熊本県の湯前町。
県南部の球磨郡に属し、多良木町、水上村、宮崎県の西米良村と面しているところ。
奥九州や人吉球磨地域の一つとして、九州を支えている町です。
ちなみに読み方は「ゆのまえ」で、「ゆまえ」や「ゆぜん」ではないんですね。
今回はそんな湯前町を紹介していきますよ。
湯前町は先述したように人吉球磨地域を構成している一つで、このエリアは相良氏によって長年統治されていました。
約1200年代から約700年という日本史上稀に見る長期間の統治および歴史や伝統は、「相良700年が生んだ保守と進取の文化」として日本遺産にも登録されるほどです。

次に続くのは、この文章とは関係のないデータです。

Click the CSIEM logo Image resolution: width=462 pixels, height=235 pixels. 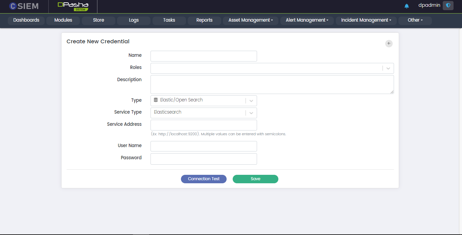click(x=24, y=6)
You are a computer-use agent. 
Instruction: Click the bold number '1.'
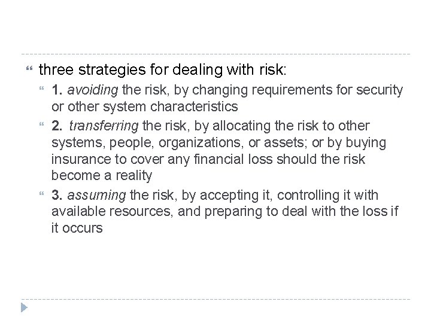point(58,90)
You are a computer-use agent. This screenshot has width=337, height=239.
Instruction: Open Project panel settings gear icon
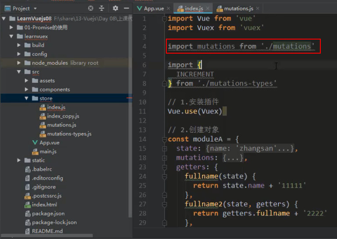tap(115, 8)
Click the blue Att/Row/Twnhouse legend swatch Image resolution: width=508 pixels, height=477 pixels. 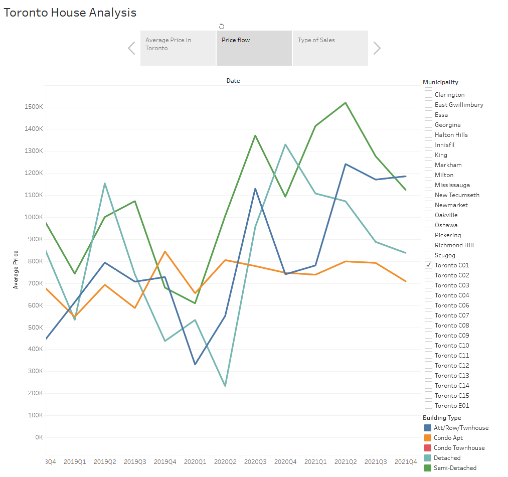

そのため湯前町にも、当時から受け継がれてきた文化や伝統が色濃く残っているので、その中からいくつか取り上げていきます。
その一つが、城泉院阿弥陀堂。
創建は久米氏とも言われていますが、長年相良氏によって保護・信仰されてきました。
ここの阿弥陀堂は県内最古の木造建築とされており、非常に見応えのある茅葺屋根を携えています。
また注目したいのが、境内にある七重・九重・十三重の石塔で、その光景は極楽浄土を表している、そんな雰囲気を醸し出しています。
他の構成文化財として、大師信仰を受けて守られてきた御大師堂。
相良三十三観音の25,26,27番所である、普門寺観音、上里の町観音、宝陀寺観音。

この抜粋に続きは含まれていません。